### Problem to work on
Task for the records below: copy exactly, and only, the line containing "Open Personalization settings" and every line after it to the end, with pictures left out.

### Data to examine
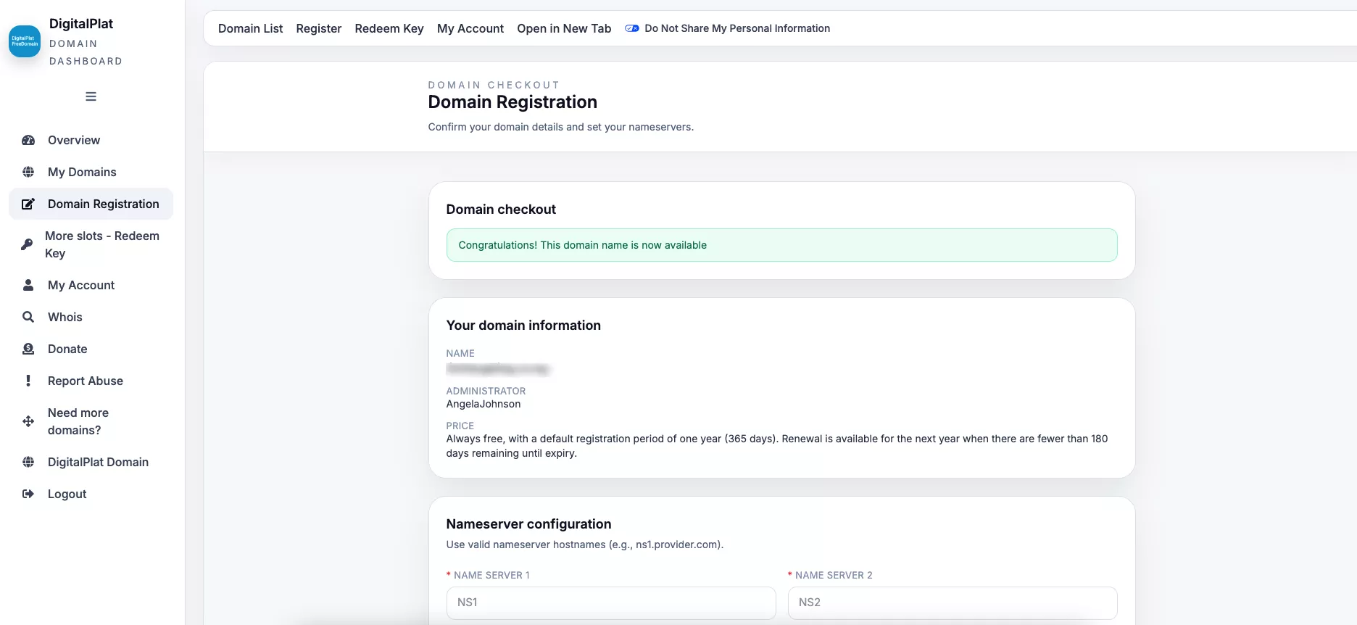Screen dimensions: 1357x625
Task: Toggle the privacy choices switch icon
Action: click(x=631, y=28)
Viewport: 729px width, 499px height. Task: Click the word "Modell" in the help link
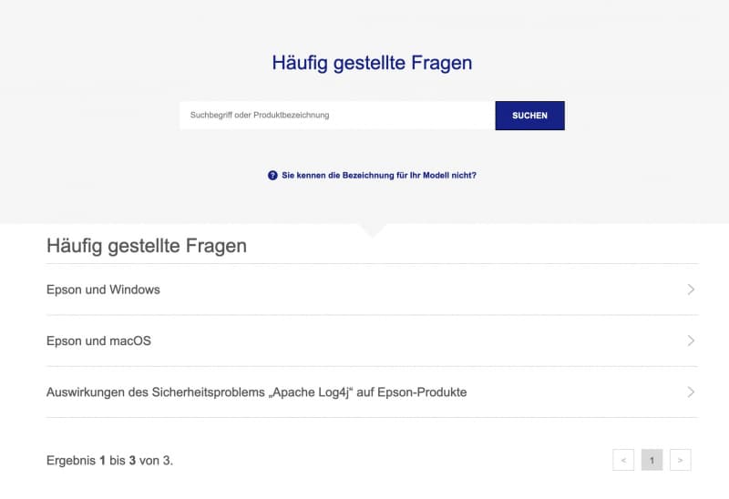[436, 175]
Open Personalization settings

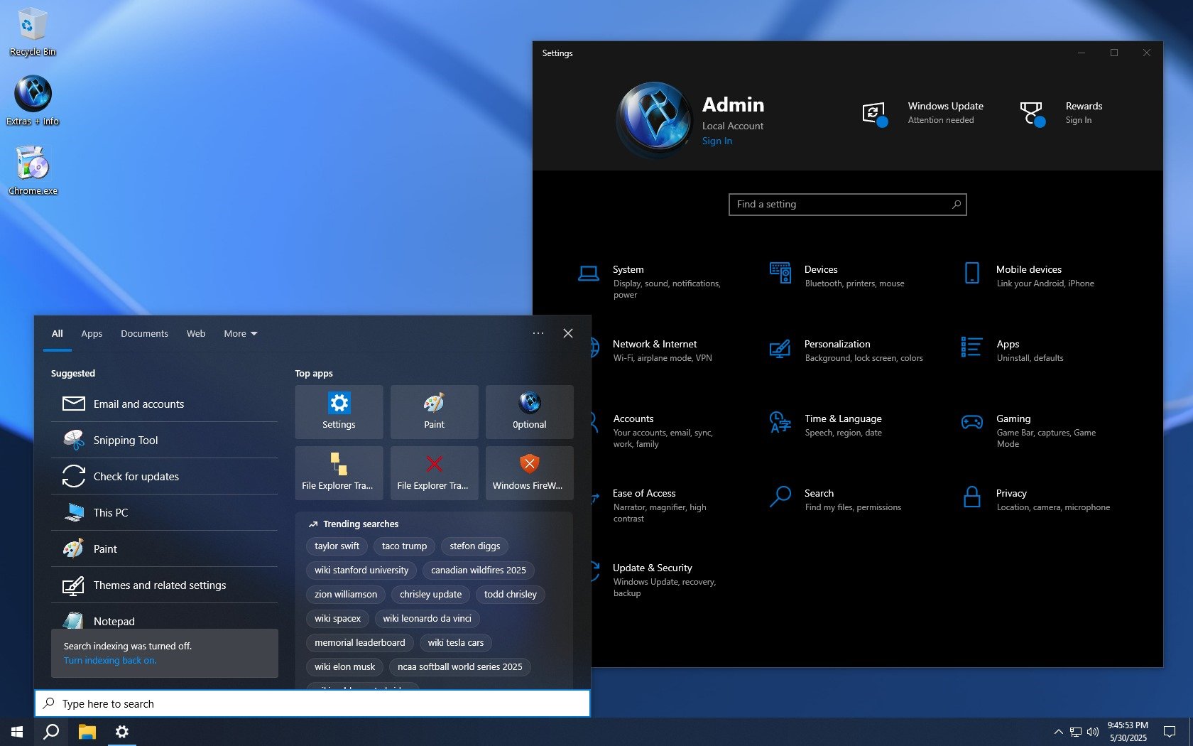tap(837, 345)
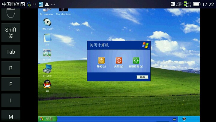The width and height of the screenshot is (216, 122).
Task: Tap the F key button
Action: pyautogui.click(x=11, y=84)
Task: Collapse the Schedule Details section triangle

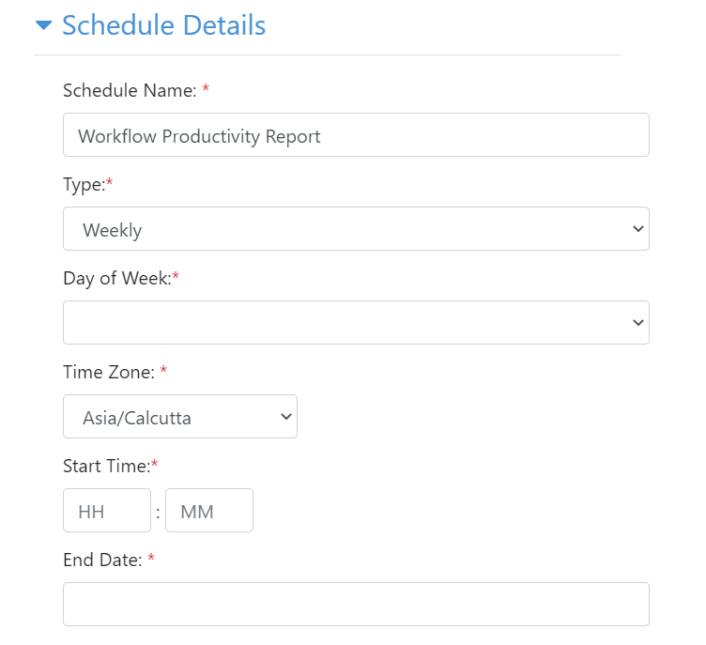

### Answer area
Open Personalization settings

tap(837, 345)
The width and height of the screenshot is (216, 122).
Task: Tap the F key button
Action: pyautogui.click(x=11, y=84)
Task: Collapse the Schedule Details section triangle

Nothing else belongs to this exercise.